At the university women’s championship it was Jehangir who coaxed Mona to enter the 100-metre freestyle race. He had that power over people. Mona won the race but she would not have competed if he had not insisted that she participate in the race. I remember Johnny literally pushing Mona into the line up before the race at the KEMC swim pool!

San Francisco

I began these vignettes with her psychiatry board exams in San Francisco in the early 1980s. Mona phoned me to tell me she didn’t pass.

‘The case was a middle-aged male with headaches. He was run down. Depressed. I told the examiners all about depression but missed the underlying cause – it was staring me in the face and yet I didn’t see it.”

The demonstration I wrote about at the beginning of this story, outside the hospital was a Gay pride mass movement. Had Mona paid attention she would have passed and won her board certification.

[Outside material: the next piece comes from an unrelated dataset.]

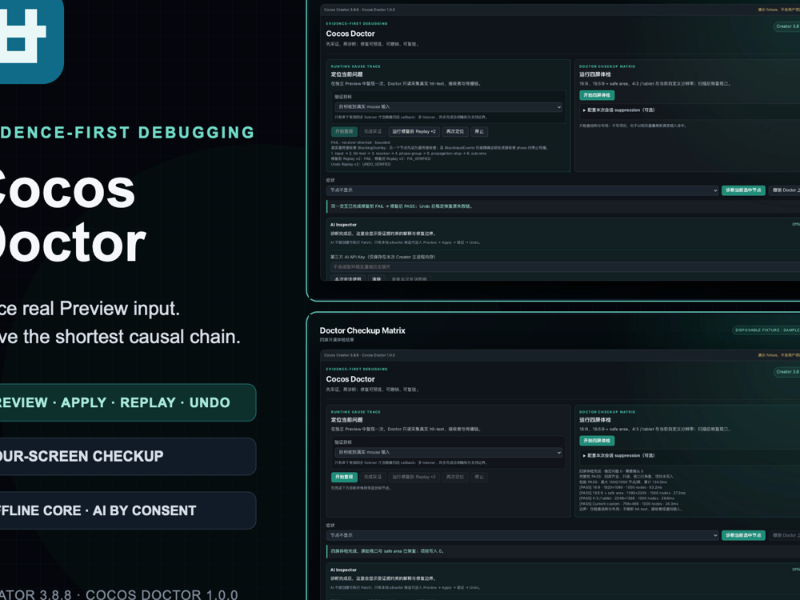
Task: Click green diagnose selected node button in first panel
Action: click(x=743, y=190)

“I would have diagnosed that his homosexual man had Aids causing his depressed state of mind and emaciation.”

I reassured Mona that she would pass next time. “Promise me one thing” I said. “Promise me that you will look your examiners directly in the eye. Forget all the Quranic advice to the believing persons to lower their gaze and thereby seen to be modest. What matters is not method acting. Rather be what you are. You are an extremely competent well-educated young Pakistani doctor who is working as a psychiatrist in the USA.”

Of course Mona did pass and has had a successful career. She lives in North Carolina. 

I relive these memories, these academic tests, and these tests of life.